[Work instructions]
Return, from the listing below, each line where the word "agent" appears.

### Supplied data ###

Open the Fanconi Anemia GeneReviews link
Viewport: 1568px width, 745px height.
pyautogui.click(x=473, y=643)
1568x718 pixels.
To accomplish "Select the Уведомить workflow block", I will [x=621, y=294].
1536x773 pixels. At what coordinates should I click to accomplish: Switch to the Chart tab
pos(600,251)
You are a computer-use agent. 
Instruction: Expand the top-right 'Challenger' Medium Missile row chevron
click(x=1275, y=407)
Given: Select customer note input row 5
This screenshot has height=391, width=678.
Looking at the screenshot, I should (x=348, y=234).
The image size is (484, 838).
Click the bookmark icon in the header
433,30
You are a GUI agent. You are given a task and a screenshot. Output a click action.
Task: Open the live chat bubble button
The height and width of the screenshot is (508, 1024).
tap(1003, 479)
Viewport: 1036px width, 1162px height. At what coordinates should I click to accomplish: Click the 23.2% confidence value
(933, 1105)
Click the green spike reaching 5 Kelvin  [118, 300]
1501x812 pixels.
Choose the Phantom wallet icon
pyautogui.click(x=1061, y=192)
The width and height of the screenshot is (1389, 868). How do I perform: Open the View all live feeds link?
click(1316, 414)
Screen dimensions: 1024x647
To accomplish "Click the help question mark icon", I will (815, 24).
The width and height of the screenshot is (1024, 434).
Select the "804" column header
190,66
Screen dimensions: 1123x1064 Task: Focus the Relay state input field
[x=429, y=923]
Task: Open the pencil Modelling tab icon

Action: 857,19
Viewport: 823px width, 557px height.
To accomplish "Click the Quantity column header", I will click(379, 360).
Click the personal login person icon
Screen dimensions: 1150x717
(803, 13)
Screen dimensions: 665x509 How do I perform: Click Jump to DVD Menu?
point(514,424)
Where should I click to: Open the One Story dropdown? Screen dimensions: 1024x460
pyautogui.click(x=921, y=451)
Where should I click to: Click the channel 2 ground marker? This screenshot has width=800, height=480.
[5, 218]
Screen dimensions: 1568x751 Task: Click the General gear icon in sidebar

###

[Answer box]
You are a computer-use agent. 
You are a GUI agent. You are given a task and a screenshot. Output a click action.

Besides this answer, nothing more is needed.